So although it shows **14 unique values**, the **actual number of classes is 10 meaningfull classes**.

**Apparent extra categories in `attack_cat` are caused by formatting inconsistencies. After cleaning, the column contains the standard UNSW-NB15 attack classes and is used as the target label.**

---

#### **Other Features:**

- The numerical features are grouped into discrete count-based variables (`sloss`, `dloss`, `spkts`, `dpkts`, `trans_depth`, and all `ct_*` features), 
- Continuous magnitude-based variables (`sbytes`, `dbytes`, `smeansz`, `dmeansz`, `res_bdy_len`), and protocol-specific numeric variables (`sttl`, `dttl`, `swin`, `dwin`), each retained and processed according to its semantic role in capturing network behavior.
- Binomial features : `is_sm_ips_ports` , `is_ftp_login` , `Label`.

In [None]:
# Columns to be dropped
df.drop(columns = ["srcip" , "dstip" , "sport" , "dsport", "stcpb" , "dtcpb" , "Stime" , "Ltime"] , inplace = True)

df.head()

**Based on the analysis, the following columns were removed:  `srcip` , `dstip` , `stcpb` , `dtcpb` , `Stime` & `Ltime`**

- `sport` and `dsport` were dropped due to high cardinality.
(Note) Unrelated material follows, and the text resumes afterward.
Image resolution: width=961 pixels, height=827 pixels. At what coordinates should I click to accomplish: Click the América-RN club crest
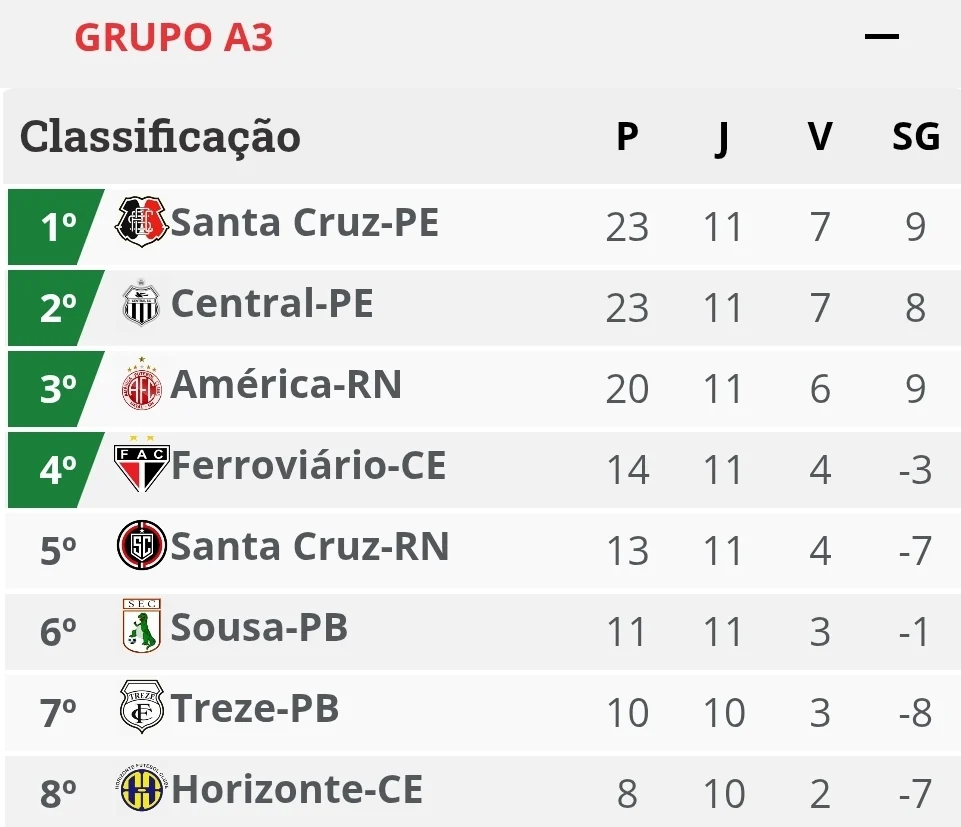[142, 384]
Additionally, since attack traffic spans a wide range of ports, behavioral and volumetric features are more informative than raw port identifiers for intrusion detection.

In [None]:
# Verifying the case of "-" with label = 0

mask = (df["service"] == "-") & (df["Label"] == 0)
print(df[mask][["service" , "proto" , "Label"]]["proto"].value_counts())

In [None]:
# Verifying the case of "-" with label = 1

mask = (df["service"] == "-") & (df["Label"] == 1)
print(df[mask][["service" , "proto" , "Label"]]["proto"].value_counts())

In [None]:
df["service"] = df["service"].replace("-" , "other")

In [None]:
df["service"].value_counts()

**After verification `service` with  `-`  is set to `other`.**

In [None]:
df["ct_ftp_cmd"] = df["ct_ftp_cmd"].replace([" " , "0" , "1" , "2" , "4"] , [0 , 0 , 1 , 2, 4])

In [None]:
df["ct_ftp_cmd"].value_counts()

**Fixed  anomalies in the column.**

In [None]:
df["attack_cat"].value_counts()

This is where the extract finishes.